───── Document excerpt ─────

Lawyers long ago surpassed doctors as the highest-paid professionals.   In addition to being disenchanted, lawyers are in remarkably poor mental health,… suffering depression at a rate 3.6 times higher than employed persons generally… they are disproportionately unhappy and unhealthy.

Three causes:

1)      Pessimism.  Pessimists do better at law.  In law school, higher grades and law review achievement.  Pessimism=prudence is a plus among lawyers, enabling them to see every conceivable snare and catastrophe that might occur in a transaction.  Unfortunately, a trait that makes you good at your profession does not always make you a happy human being.

2)      Low decision latitude.  A study found high job demands coupled with low decision latitude was particularly inimical to health and morale.  Young lawyers often fall into this quadrant.

3)      win-loss game.  The adversarial process lies at the heart of the American system of law because it is thought to be the royal road to truth, but it does embody the classic win-loss game.  Lawyers are trained to be aggressive, judgmental, intellectual, analytical and emotionally detached.  This produces predictable emotional consequences: he/she will be depressed, anxious, and angry a lot of the time.

 

p 188 – Marriage

  • Humans are born big-brained and immature, a state that necessitates a vast amount of learning from parents.  This advantage only works with the addition of pair-bonding.  Immature, dependent offspring who have parents that stick around to protect and mentor them do much better than their cousins whose parents abandon them.  Those of our ancestors, therefore, who were inclined to make a deep commitment to each other were more likely to have viable children and thereby pass on  their genes.  Thus marriage was "invented" by natural selection, not by culture.
  • The children of couples who are married and stay married do better by every known criterion than the children of all other arrangements…  Among the most surprising outcomes (beyond better grades and lack of depression) are the findings that the children of stable marriages mature more slowly in sexual terms, they have more positive attitudes to potential mates, and are more interested in long-term relationships than are the children of divorce.

 

p 193 – secure people

  • Memories: Secure adults remember their parents as available, as warm, and as affectionate.
  • Attitudes: Secure adults have high self-esteem and few self-doubts.  Other people like them, and they regard other people as trustworthy, reliable, good-hearted, and helpful until sad experience proves otherwise.

───── Excerpted records ─────

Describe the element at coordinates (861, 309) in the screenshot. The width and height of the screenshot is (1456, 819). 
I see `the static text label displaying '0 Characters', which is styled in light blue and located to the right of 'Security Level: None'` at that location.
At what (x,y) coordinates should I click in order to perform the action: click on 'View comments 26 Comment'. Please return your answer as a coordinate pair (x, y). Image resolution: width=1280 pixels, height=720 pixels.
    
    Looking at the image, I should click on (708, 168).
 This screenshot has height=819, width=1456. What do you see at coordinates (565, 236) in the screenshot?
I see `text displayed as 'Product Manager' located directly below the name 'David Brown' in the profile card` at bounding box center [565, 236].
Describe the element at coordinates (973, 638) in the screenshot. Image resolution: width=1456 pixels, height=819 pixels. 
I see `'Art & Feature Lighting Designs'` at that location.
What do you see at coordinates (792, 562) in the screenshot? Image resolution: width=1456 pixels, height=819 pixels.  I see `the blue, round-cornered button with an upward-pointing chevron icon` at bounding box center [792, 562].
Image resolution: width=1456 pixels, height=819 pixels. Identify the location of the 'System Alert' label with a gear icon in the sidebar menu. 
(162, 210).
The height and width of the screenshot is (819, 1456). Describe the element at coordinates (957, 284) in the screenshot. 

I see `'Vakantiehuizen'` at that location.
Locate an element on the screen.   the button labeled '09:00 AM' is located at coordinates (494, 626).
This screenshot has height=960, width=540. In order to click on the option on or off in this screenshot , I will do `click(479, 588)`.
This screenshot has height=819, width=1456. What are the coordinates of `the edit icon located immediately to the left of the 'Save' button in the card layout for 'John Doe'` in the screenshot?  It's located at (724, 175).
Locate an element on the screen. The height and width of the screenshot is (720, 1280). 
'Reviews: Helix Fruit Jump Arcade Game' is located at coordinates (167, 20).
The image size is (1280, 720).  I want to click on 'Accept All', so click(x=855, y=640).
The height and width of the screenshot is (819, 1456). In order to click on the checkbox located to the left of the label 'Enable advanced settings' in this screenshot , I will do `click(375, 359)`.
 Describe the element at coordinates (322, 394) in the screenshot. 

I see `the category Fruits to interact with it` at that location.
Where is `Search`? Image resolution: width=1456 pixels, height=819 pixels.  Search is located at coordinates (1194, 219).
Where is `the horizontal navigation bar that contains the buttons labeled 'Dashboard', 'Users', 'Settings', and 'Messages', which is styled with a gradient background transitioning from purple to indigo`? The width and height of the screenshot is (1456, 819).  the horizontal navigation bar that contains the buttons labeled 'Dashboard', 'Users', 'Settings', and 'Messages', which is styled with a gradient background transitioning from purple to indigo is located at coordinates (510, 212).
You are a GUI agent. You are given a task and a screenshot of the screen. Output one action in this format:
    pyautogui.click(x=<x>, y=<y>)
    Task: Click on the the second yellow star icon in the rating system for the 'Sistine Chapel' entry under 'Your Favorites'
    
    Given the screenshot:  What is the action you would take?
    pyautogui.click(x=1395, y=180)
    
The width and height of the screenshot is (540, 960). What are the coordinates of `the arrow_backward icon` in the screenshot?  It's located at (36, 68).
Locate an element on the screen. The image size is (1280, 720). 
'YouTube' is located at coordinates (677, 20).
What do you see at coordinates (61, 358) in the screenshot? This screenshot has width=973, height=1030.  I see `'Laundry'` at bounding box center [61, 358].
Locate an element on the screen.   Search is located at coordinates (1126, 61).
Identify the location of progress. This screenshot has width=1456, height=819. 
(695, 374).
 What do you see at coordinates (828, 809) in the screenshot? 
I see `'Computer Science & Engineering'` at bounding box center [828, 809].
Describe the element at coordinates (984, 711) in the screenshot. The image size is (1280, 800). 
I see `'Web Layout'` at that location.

─────

**Check your understanding:**
- 1) According to the reading notes, how much more often do lawyers suffer depression than employed persons generally?
- 2) Extract the passage of the reading notes between "1)      Pessimism.  Pessimists" and "happy human being.", inclusive.
The lines have no connection to the reading notes.

**Per-task outputs:**
- 1) They suffer depression at a rate 3.6 times higher.

- 2)
1)      Pessimism.  Pessimists do better at law.  In law school, higher grades and law review achievement.  Pessimism=prudence is a plus among lawyers, enabling them to see every conceivable snare and catastrophe that might occur in a transaction.  Unfortunately, a trait that makes you good at your profession does not always make you a happy human being.